Hasta aquí los conceptos y datos básicos de estos encuentros en la canícula. Mas 72 años después, los festivales siguen pagando los platos rotos de la ignorancia y sufriendo el modo decimonónico de organizar la producción del hecho flamenco. Y no me refiero a la ausencia del papeleo administrativo o al incumplimiento de la regulación de todas las actividades relativas a la organización y celebración de los espectáculos públicos y actividades recreativas, sino al analfabetismo y los intereses creados que normalizan las artes escénicas del flamenco en el siglo XXI.
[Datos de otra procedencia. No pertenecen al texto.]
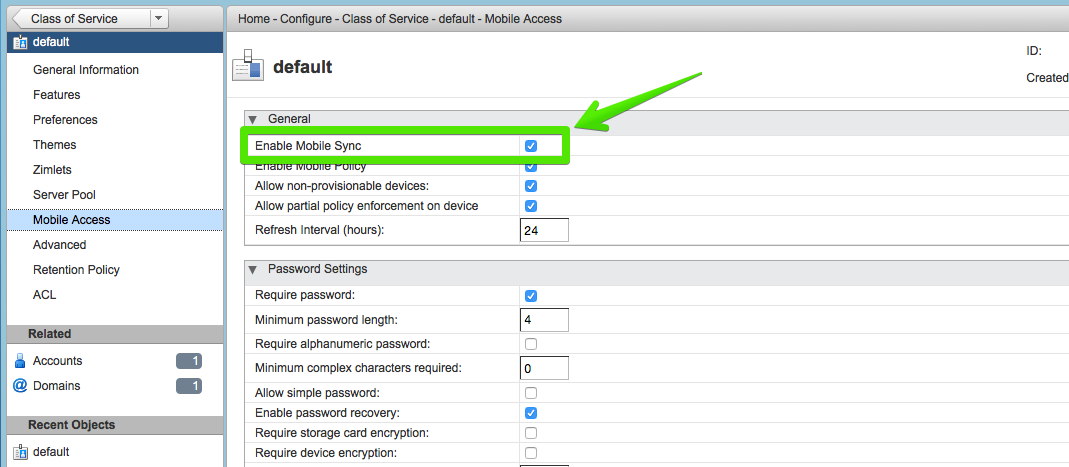
Task: Click the large default class icon beside title
Action: pyautogui.click(x=248, y=67)
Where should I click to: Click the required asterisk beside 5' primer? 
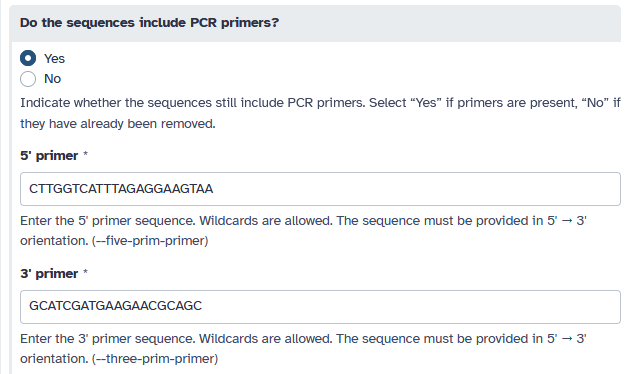click(85, 154)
¿Es normal que, en pleno 2024, persistan los dobletes y hasta los tripletes? ¿Es aceptable que aún haya festivales verbeneros que no cumplen ni tan siquiera con la hora anunciada? ¿Podemos tolerar que se antepongan la cantidad de artistas a la calidad de los mismos o a la garantía de un sonido apto para la divulgación de este patrimonio cultural andaluz? ¿Es admisible que los artistas no acudan a la hora prevista para la prueba de sonido o ni tan siquiera prueben y luego haya que aguantarles las quejas? ¿Es razonable que los camerinos, que son lugares privados de cambio de vestuario, sean, con perdón, el coño de la Bernarda con un tumulto de gente que nada tiene que ver con el espectáculo y que sólo entran a incordiar, comer y beber de gorra? ¿De verdad podemos apelar a la cordura donde ni tan siquiera hay un regidor o personal de seguridad?
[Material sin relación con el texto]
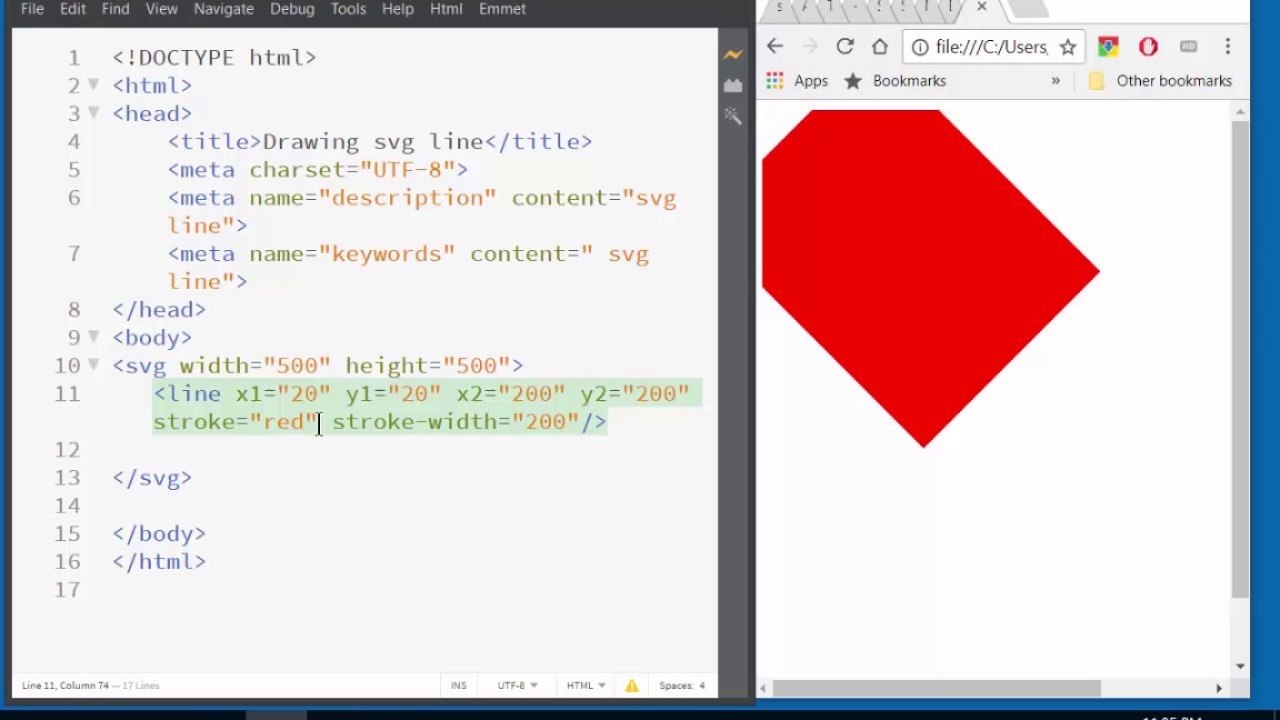Image resolution: width=1280 pixels, height=720 pixels.
Task: Click the magic wand icon in Brackets sidebar
Action: tap(733, 116)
Y así podríamos hacer un listado interminable con aquellos que no encuentran en el festival más objetivo que la foto artística, engullir como si se anunciara el fin del mundo y acompañar (o agobiar) a aquellos artistas que les importa un bledo si hay o no otro compañero en el escenario, porque la profesionalidad para ellos es sinónimo de incumplir las pautas establecidas y la falta de responsabilidad y de compromiso.
Claro que todo ocurre con el consentimiento de las entidades organizadoras, Peñas Flamencas o Ayuntamientos, y el beneplácito de la Junta de Andalucía, a quien el Estatuto de la Comunidad –lo escribo por si no lo sabe– le atribuye las competencias en materia de espectáculo, tal que sanidad e higiene, defensa del consumidor y del usuario, fomento de la cultura y, entre otras muchas, la promoción de las actividades que la animan.
Dicho esto, surgen dos preguntas. ¿Está dispuesta la Administración –tanto autonómica como provincial y municipal– a poner al servicio del flamenco los medios e instrumentos legales suficientes para lograr el eficaz ejercicio de sus funciones y competencias en materia de divulgación del flamenco? ¿Y las Peñas Flamencas y los Ayuntamientos, están prestos en el marco competencial a cumplir el principio de legalidad, garantizar las condiciones técnicas de los recintos (sonido, infraestructura, seguridad, salubridad, evitación de molestias y ruidos, etc.), y avalar la profesionalidad de los participantes en pro de la máxima eficacia para así para salvar la dignidad del flamenco? Que levanten la mano.